Realizing these patterns help manage ignorance, biases, and absolutist thinking.
Let’s delve into the practical aspects of why we succumb to poor advice.
I utilize a strategy called the ladder of misinference to evaluate GEO and SEO advice, inspired by Edmans’ work, to discern truth from misleading information.
To categorize a statement as proof, it must ascend the ladder, yet many falter between evidence and proof.
Take user signals: they are said to influence rankings, evidenced by experiments, yet court documents in Google’s DOJ trial verified their significance.
Years ago, people laughed at insights shared by figures like Rand Fishkin, but these have now become accepted truths.
If I were in your shoes, I’d recommend seeking differing opinions, understanding before replying, pausing before accepting or sharing information, and avoiding AI summaries, given their summarization flaws.
To illustrate misleading examples, consider the hyped AI research lacking substance, widely shared yet devoid of real proof.
Let’s explore the most common GEO myths and discern reality from claims.
The first myth suggests the creation of an llms.txt file, touted to centralize data for AI citations. However, lacking substantial proof and grounded mostly in influencer hype, its practicality remains unverified.
If reputable companies begin supporting it, I’d review changes in crawl volume before considering its implementation.
Regarding schema markup, many argue its necessity for machine readability, but there’s no solid proof this enhances AI visibility.
For best practices, employ schema for SEO hygiene, acknowledging it may benefit AI systems in the future.

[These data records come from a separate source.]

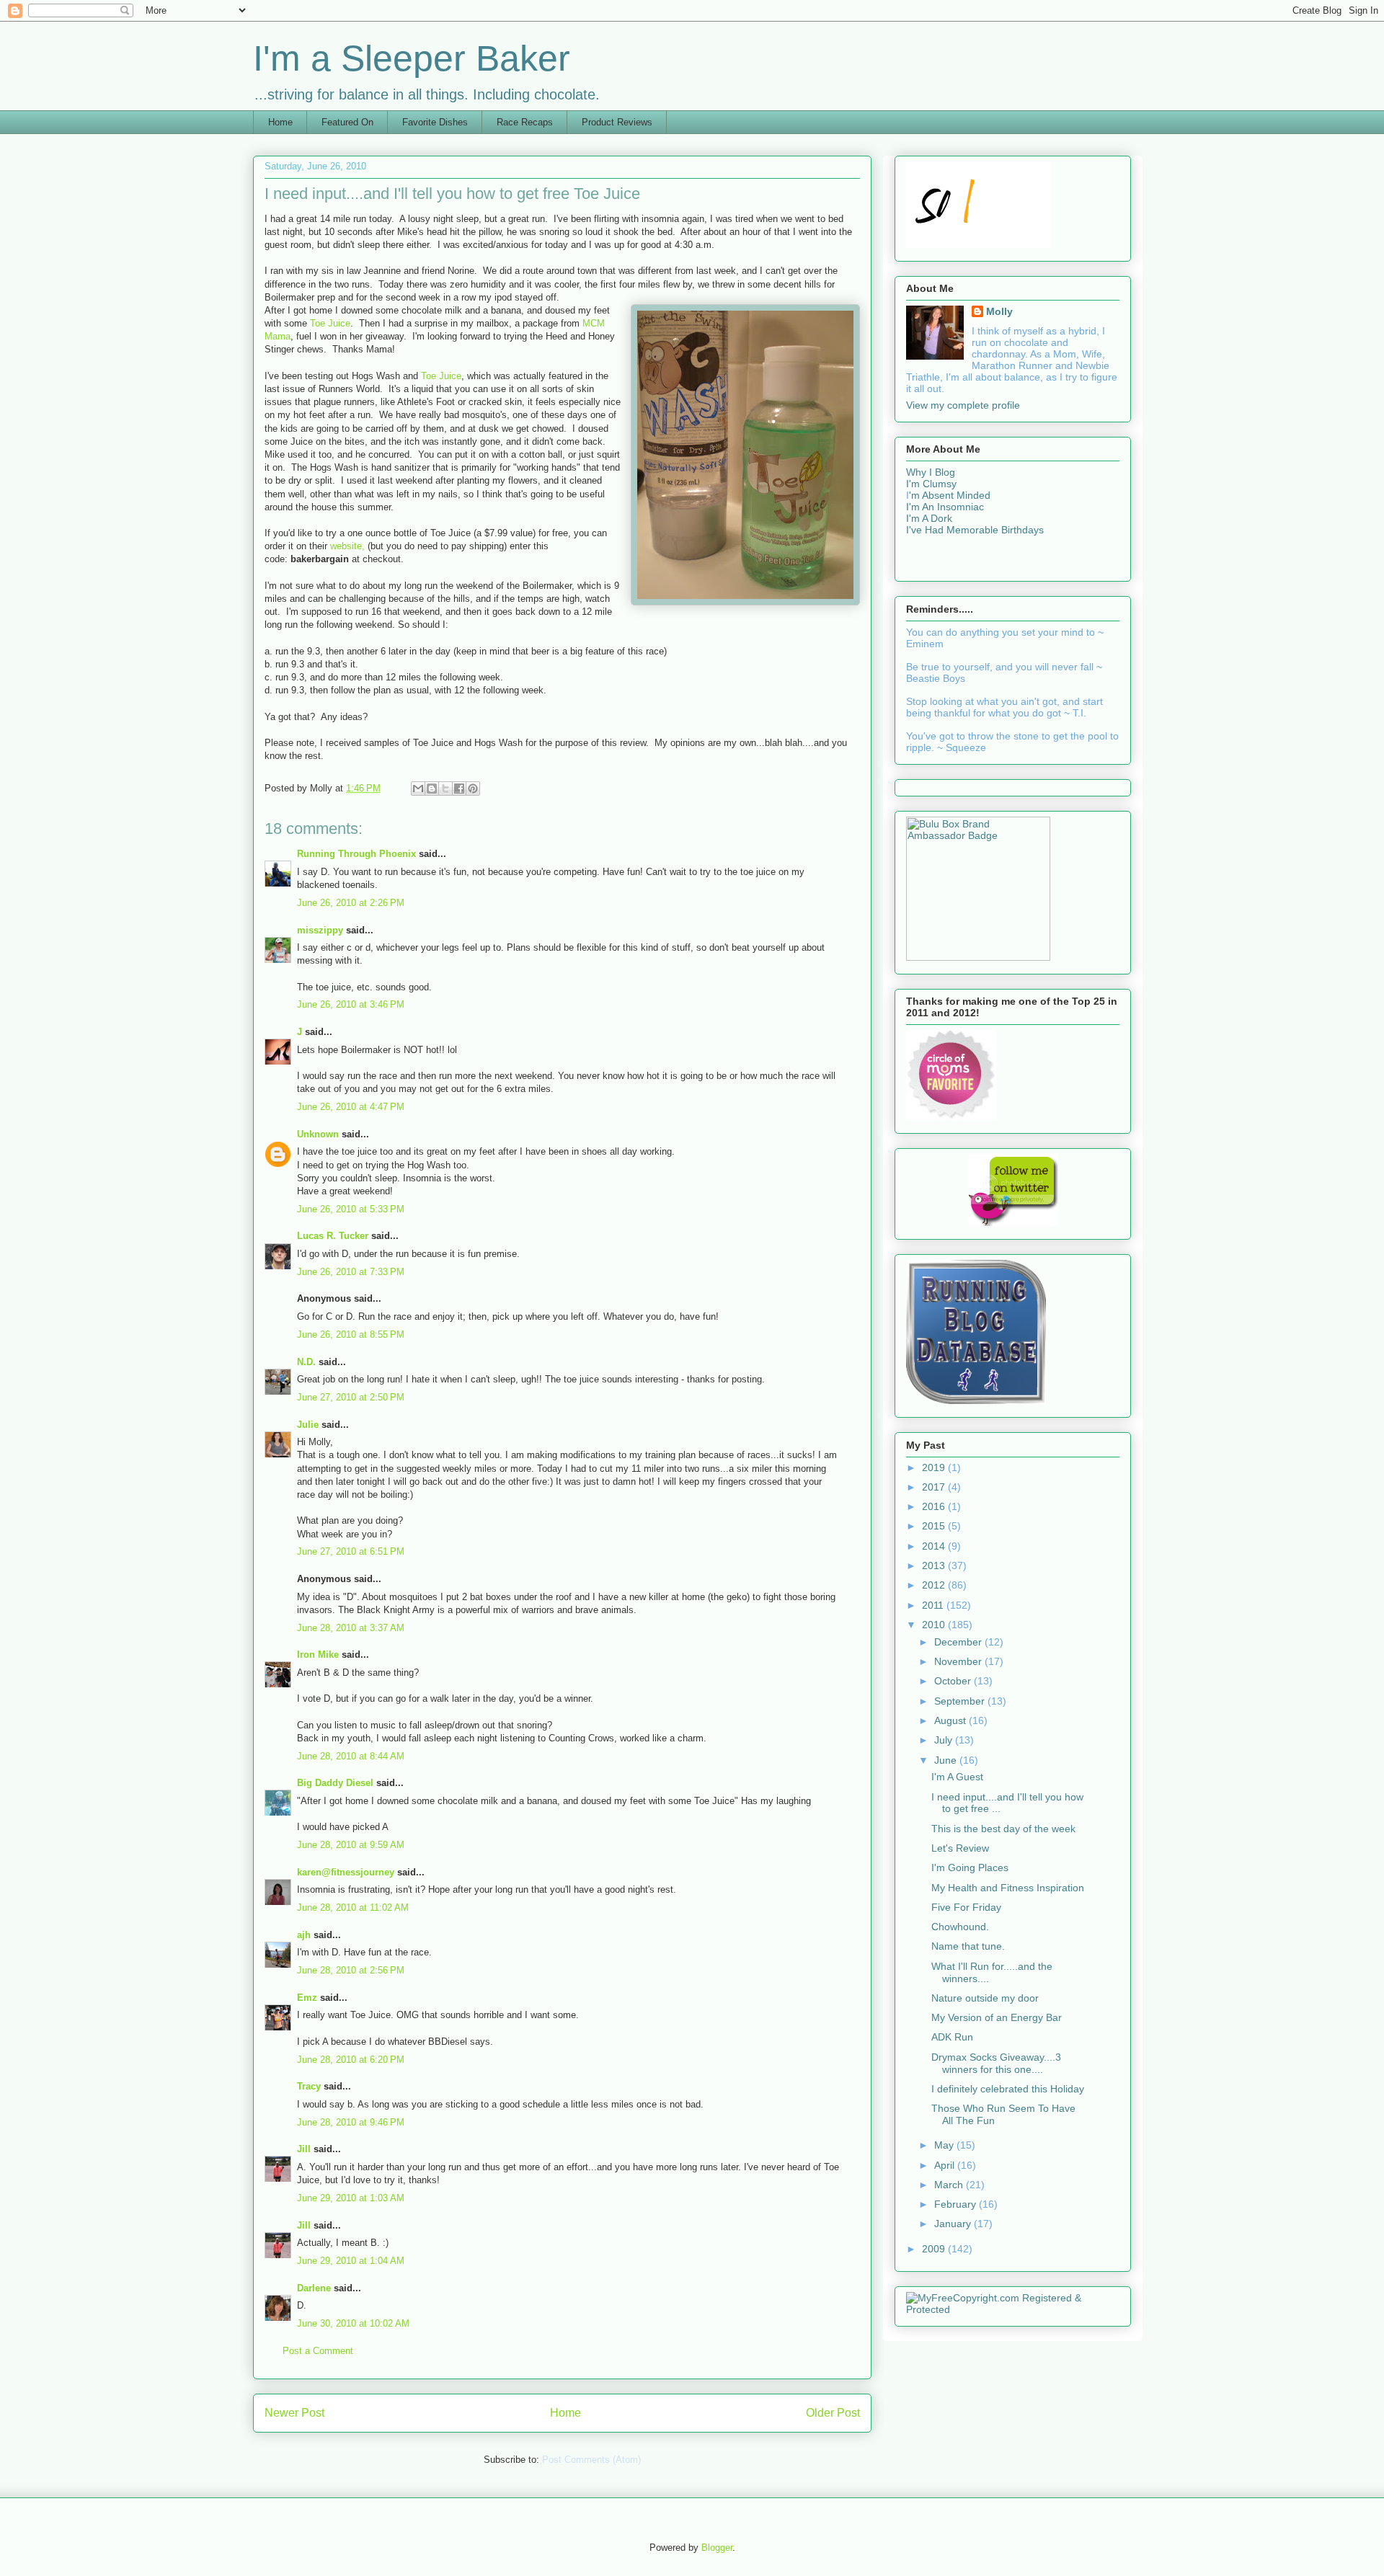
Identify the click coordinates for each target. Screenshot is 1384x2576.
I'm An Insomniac (945, 506)
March (950, 2184)
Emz (307, 1997)
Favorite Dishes (435, 122)
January (954, 2223)
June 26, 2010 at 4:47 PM (350, 1106)
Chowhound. (960, 1926)
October (954, 1681)
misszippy (320, 930)
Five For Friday (966, 1907)
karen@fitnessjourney (345, 1872)
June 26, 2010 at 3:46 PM (350, 1004)
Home (280, 122)
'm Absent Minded (949, 495)
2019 (935, 1467)
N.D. (306, 1361)
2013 (935, 1565)
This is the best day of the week (1003, 1828)
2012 (935, 1585)
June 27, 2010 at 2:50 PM (350, 1397)
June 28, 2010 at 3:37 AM (350, 1627)
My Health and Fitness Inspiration (1007, 1887)
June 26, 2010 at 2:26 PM (350, 902)
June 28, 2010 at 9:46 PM (350, 2122)
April (945, 2165)
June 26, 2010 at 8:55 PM (350, 1334)
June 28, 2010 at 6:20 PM (350, 2059)
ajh (304, 1934)
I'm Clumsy (931, 483)
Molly (999, 311)
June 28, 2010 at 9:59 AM (350, 1844)
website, (347, 546)
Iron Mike (318, 1654)
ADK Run (952, 2037)
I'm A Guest (957, 1776)
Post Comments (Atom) (591, 2459)
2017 (935, 1487)
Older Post (833, 2413)
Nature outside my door (985, 1998)
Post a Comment (318, 2350)
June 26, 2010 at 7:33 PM (350, 1271)
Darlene (314, 2288)
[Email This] (418, 788)
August (951, 1720)
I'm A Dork (929, 518)
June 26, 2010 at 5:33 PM (350, 1209)
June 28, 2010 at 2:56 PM (350, 1970)
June (946, 1760)
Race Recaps (525, 122)
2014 (935, 1546)
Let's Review (960, 1848)
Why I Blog (930, 472)
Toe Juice (330, 323)
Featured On (347, 122)
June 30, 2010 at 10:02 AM (353, 2323)
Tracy (309, 2086)
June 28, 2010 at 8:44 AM (350, 1756)
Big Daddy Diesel (335, 1782)
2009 (935, 2249)
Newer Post (294, 2413)
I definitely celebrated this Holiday (1007, 2089)
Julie (308, 1424)
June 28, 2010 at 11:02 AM (353, 1907)
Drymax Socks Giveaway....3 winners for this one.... (996, 2063)
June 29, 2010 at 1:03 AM (350, 2198)
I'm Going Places (969, 1867)
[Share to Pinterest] (473, 788)
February (956, 2204)
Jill (304, 2149)
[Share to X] (445, 788)
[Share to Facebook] (459, 788)
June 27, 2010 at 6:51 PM (350, 1551)
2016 (935, 1506)
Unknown (318, 1134)
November (959, 1661)
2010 (935, 1624)
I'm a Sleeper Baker (411, 58)
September (961, 1701)
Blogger (716, 2547)
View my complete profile (963, 405)
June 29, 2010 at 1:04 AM (350, 2260)
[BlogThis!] (432, 788)
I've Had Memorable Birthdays (975, 530)
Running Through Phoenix (356, 853)
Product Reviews (617, 122)
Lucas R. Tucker (332, 1235)
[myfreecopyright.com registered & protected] (1012, 2309)
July (944, 1740)
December (959, 1642)
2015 (935, 1526)
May (945, 2145)
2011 (934, 1605)
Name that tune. (968, 1946)
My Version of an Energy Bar (996, 2017)
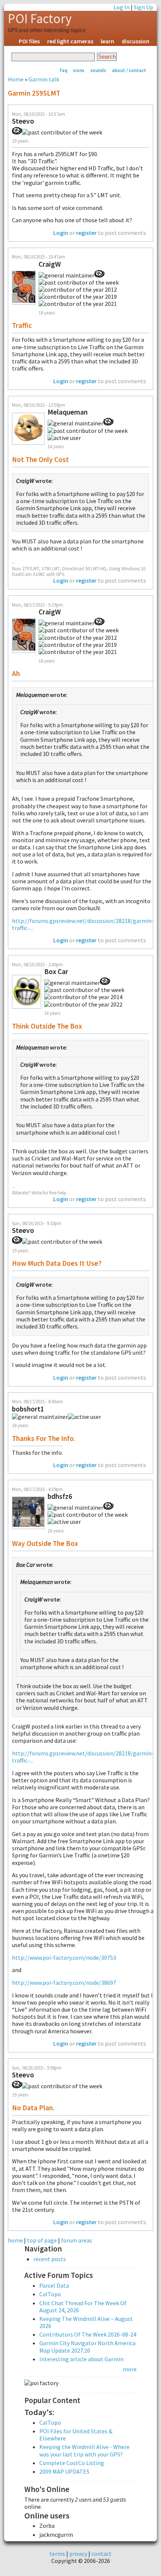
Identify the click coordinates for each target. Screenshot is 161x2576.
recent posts (49, 2259)
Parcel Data (54, 2285)
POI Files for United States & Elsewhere (75, 2434)
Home (16, 79)
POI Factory (40, 18)
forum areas (76, 2240)
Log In (121, 7)
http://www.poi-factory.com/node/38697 (64, 1982)
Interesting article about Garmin (81, 2359)
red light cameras (70, 41)
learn (107, 41)
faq (63, 70)
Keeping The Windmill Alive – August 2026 (86, 2322)
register (86, 232)
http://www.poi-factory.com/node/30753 (64, 1957)
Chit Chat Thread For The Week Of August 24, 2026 (83, 2306)
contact (101, 2553)
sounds (98, 70)
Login (60, 232)
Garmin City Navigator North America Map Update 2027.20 (87, 2346)
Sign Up (143, 7)
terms (57, 2553)
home (15, 2240)
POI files (29, 41)
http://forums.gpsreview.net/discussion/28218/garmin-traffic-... (83, 924)
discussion (135, 41)
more (130, 2369)
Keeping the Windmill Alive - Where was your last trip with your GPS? (84, 2450)
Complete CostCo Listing (71, 2463)
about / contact (129, 70)
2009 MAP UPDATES (64, 2471)
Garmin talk (43, 79)
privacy (78, 2553)
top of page (42, 2240)
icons (78, 70)
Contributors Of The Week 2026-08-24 (87, 2334)
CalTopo (50, 2294)
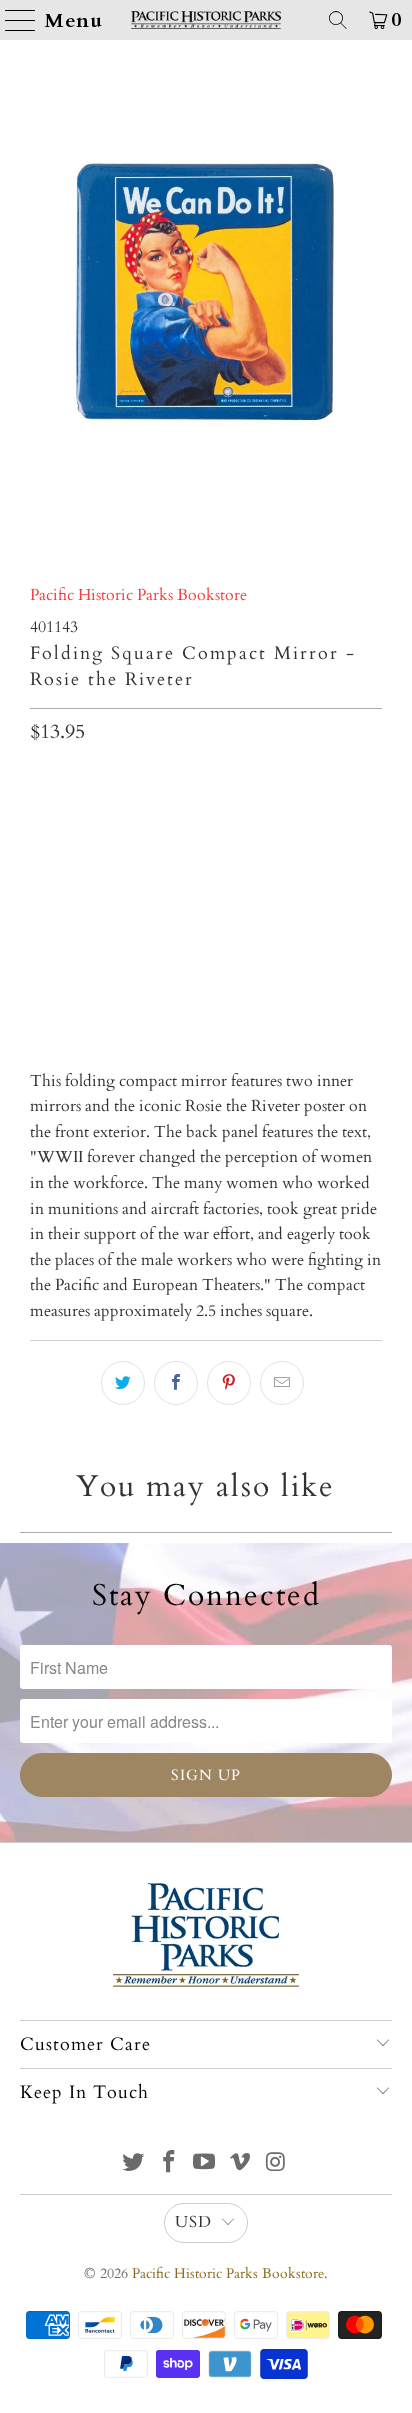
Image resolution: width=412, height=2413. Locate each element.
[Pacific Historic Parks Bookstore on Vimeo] (241, 2164)
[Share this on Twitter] (123, 1383)
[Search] (338, 20)
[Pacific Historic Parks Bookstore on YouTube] (205, 2164)
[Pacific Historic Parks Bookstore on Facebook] (169, 2164)
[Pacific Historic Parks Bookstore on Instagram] (277, 2164)
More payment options (205, 980)
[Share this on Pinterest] (229, 1383)
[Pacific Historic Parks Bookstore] (206, 20)
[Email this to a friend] (282, 1383)
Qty (42, 780)
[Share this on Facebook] (176, 1383)
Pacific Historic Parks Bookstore (138, 595)
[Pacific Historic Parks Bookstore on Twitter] (134, 2164)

On fresh content, while there’s more empirical backing, ensure updates are genuine rather than superficial, as search engines track historical changes.
To tackle misinformation, recognize the need for critical evaluation over trusting authoritative sources or AI-generated summaries implicitly.
This reflection helps us challenge existing ideas, ensuring continual growth and awareness of the evolving digital landscape.
I had the privilege of diving deep into the world of AI visibility with Conductor experts, exploring every facet of AEO (Answer Engine Optimization) and GEO (Generative Engine Optimization). These insights reveal how we can reshape the future of search.
In today’s digital era, mastering AEO and GEO is more than essential—it’s transformative. By leveraging these strategies, I can enhance the effectiveness of my search visibility and engagement like never before.